Crossmatch testing for patients with a weak (cold) antibody present only in reverse grouping at 4 degrees C
A blood banker affiliated with a Veterans Administration Hospital reports that when a patient has a very weak/undetectable reverse grouping result that is only detectable when the back typing is incubated at 4C, assuming that the patient in question does not have any unexpected RBC alloantibodies (past or present), what kind of crossmatch test would colleagues use for selecting compatible RBC units for transfusion? Would colleagues use an Immediate Spin crossmatch that is incubated at 4C to "detect an ABO incompatibility" with the weak serum ABO antibody of the patient, in the event that an ABO-incompatible donor unit is inadvertently selected for transfusion? The inquiring colleague has been unable to find any written information on this issue in the current editions of the AABB Technical Manual or Practical Guide to Transfusion Medicine, and adds the following question "Does this even matter? Since the antibody can only be detected in vitro at 4C, how could it react in a patient a 37C?"

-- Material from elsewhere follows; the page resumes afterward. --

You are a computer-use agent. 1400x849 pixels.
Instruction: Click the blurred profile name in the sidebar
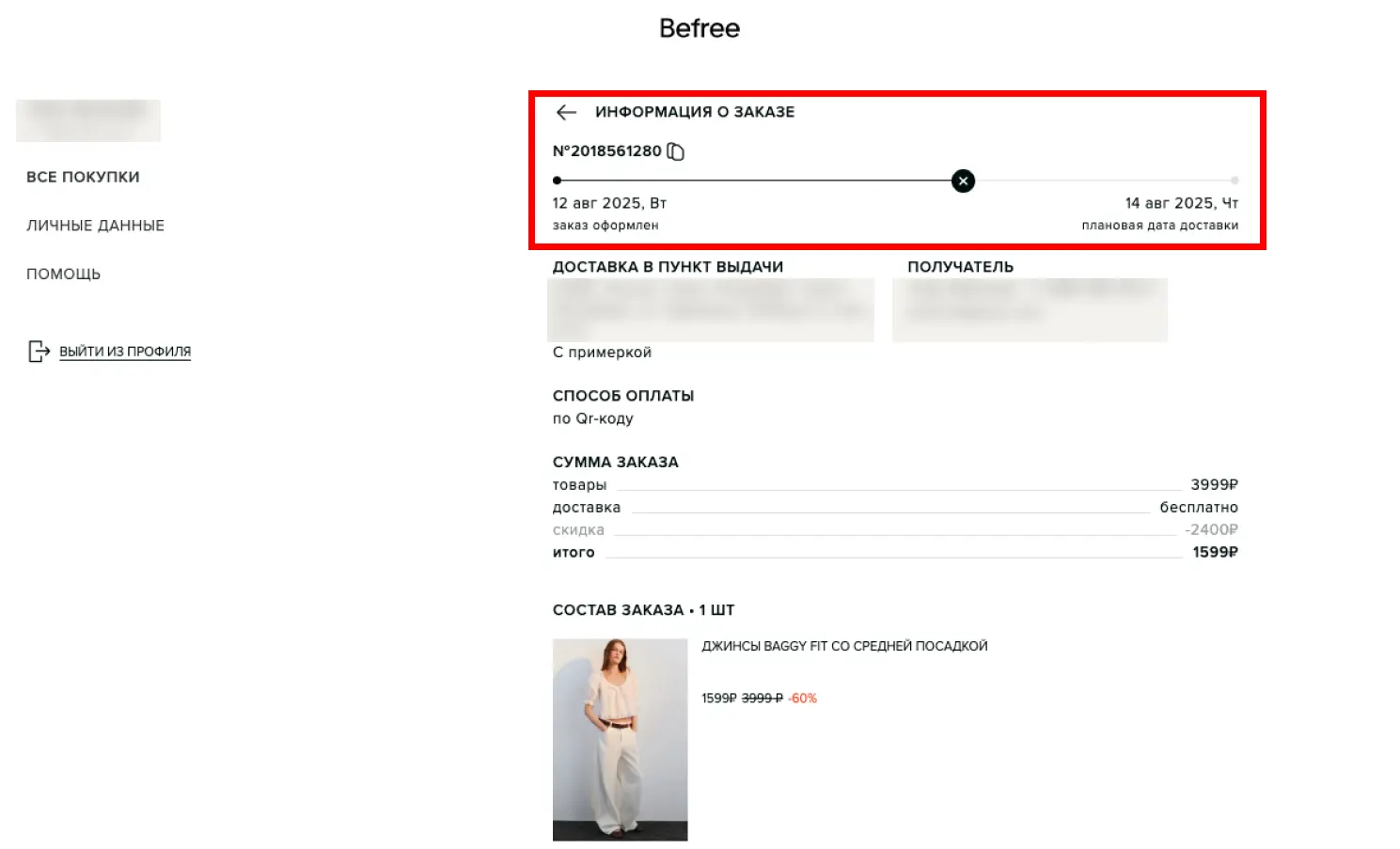pos(88,120)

The following responses have been received.
- An SBB technologist (who is now studying to become a physician) reports that he would perform whichever crossmatch method that is most sensitive for detecting the patient's ABO antibodies, whether this turns out to be an antiglobulin crossmatch or a 4C crossmatch. He would not automatically assume, with an antibody of the ABO system, that weak in vitro reactivity of an ABO antibody predicts good in vivo survival of transfused ABO incompatible RBCs, in the event the crossmatch failed to detect the incompatibility.

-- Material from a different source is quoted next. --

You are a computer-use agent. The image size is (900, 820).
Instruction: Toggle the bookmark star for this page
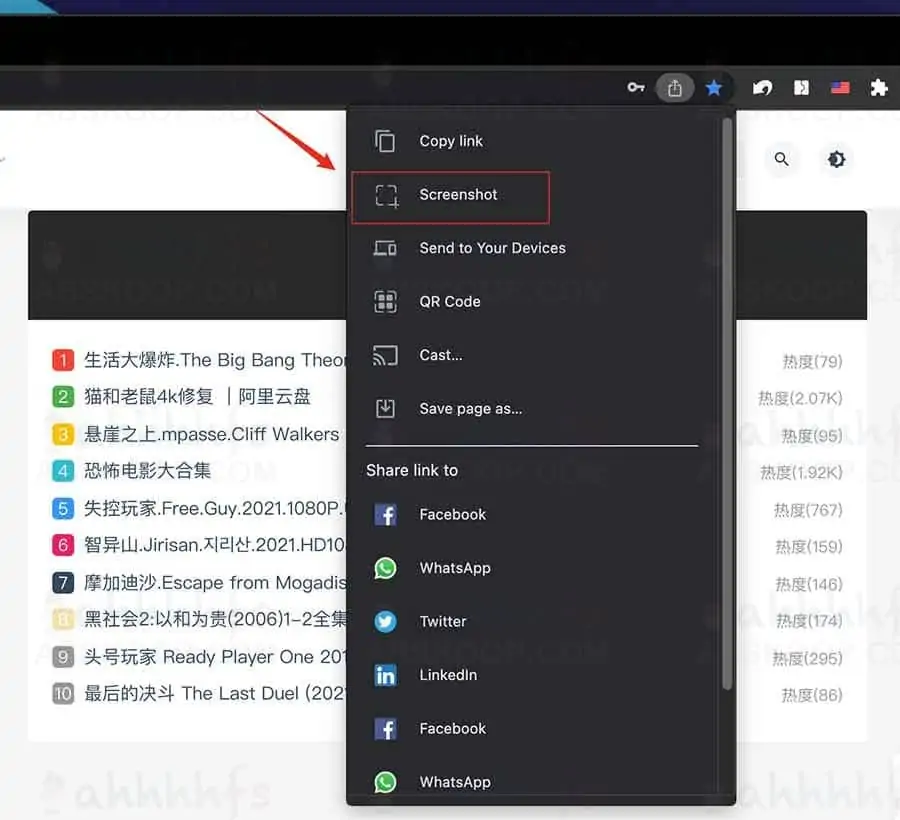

- The Editor reports that at the USC Kenneth Norris Cancer Hospital (where he is transfusion service medical director) such a patient would be crossmatched using a Gel-AHG crossmatch. The immediate spin crossmatch is reserved for patients who have a current negative Gel-AHG antibody screen, no history of any unexpected antibodies, no history of any transfusion reactions, and no other immunohematologic abnormalities. In the case under discussion, the patient appears to have an ABO grouping discrepancy, which is an immunohematologic abnormality. It would not add significantly to the overall workload to handle such a patient with an antiglobulin crossmatch. The majority of patients crossmatched at the Webmaster's transfusion service qualify to be crossmatched using an immediate spin test.
ADDENDA Aug. 22, 2003
- A colleague reports that for a case like this they currently confirm the ABO at 4C, if necessary, and then perform routine immediate spin crossmatch. If they are not able to confirm the ABO group, they transfuse group O RBCs.
ADDENDA Aug. 24, 2003
- A colleague from Michigan who is a recognized authority in immunohematology reports (verbatim) that "the object of 'compatibility tests' - in the absence of unexpected antibodies - is to ensure that units of the appropriate ABO type are released for transfusion. Since the serum in the case under discussion lacks isoagglutinins active at 22-37 C, neither an antiglobulin nor an immediate-spin crossmatch are appropriate here. My suggestion, in the absence of an electronic crossmatch process, is to perform an ABO forward type on the intended recipient and donor unit at the time the unit is assigned to the patient. I am also aware of the Canadian practice to repeat the reverse type on all patients at the time immediate-spin crossmatches are performed. This serves as a concurrent positive control, demonstrating that the patient's isoagglutinins are indeed reactive."